Compliance with a policy’s reporting requirements is extremely important to cyber insurers because of the speed at which cyber events can move, and the potential for impactful decisions to be made early in the company’s response to an event. Insurers want to be, and often have the right to be, involved at the earliest possible moment.
Cyber policies differ on the extent to which the insurer will control the response to a breach event or the defense of covered lawsuits. Some policies give the insurer the absolute right to control every aspect of the company’s response to a cyber event. The insurer will retain all necessary vendors, and will appoint defense counsel in the event lawsuits materialize.
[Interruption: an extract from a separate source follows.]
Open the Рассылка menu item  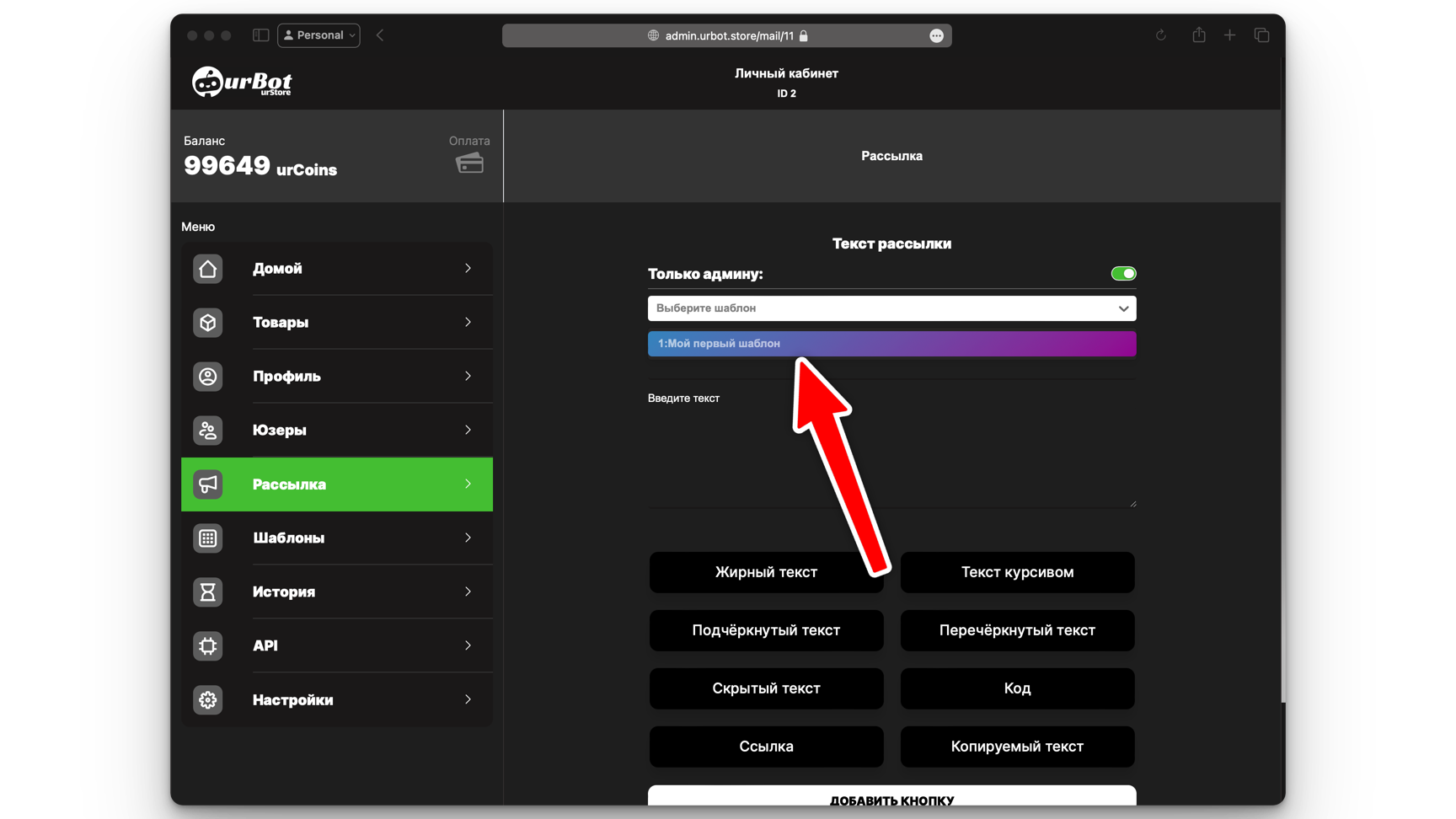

This is a feature appreciated by many companies that are unfamiliar with cyber event response. Other policies provide much more latitude for companies to select vendors and counsel they are comfortable with and to exercise greater control over the response to the cyber event. These policies appeal to companies that have spent time preparing for a cyber event and that have developed relationships with law firms and vendors that they prefer to use.
Like professional liability policies, defense costs paid under cyber policies reduce the available policy limit and sublimit. There is some divergence in insurers’ approaches to payment of first party breach response costs though. While the majority of policies treat them like defense costs that are paid from the policy limit, some insurers will pay breach response costs outside the policy limit, generally for a specified number of affected individuals.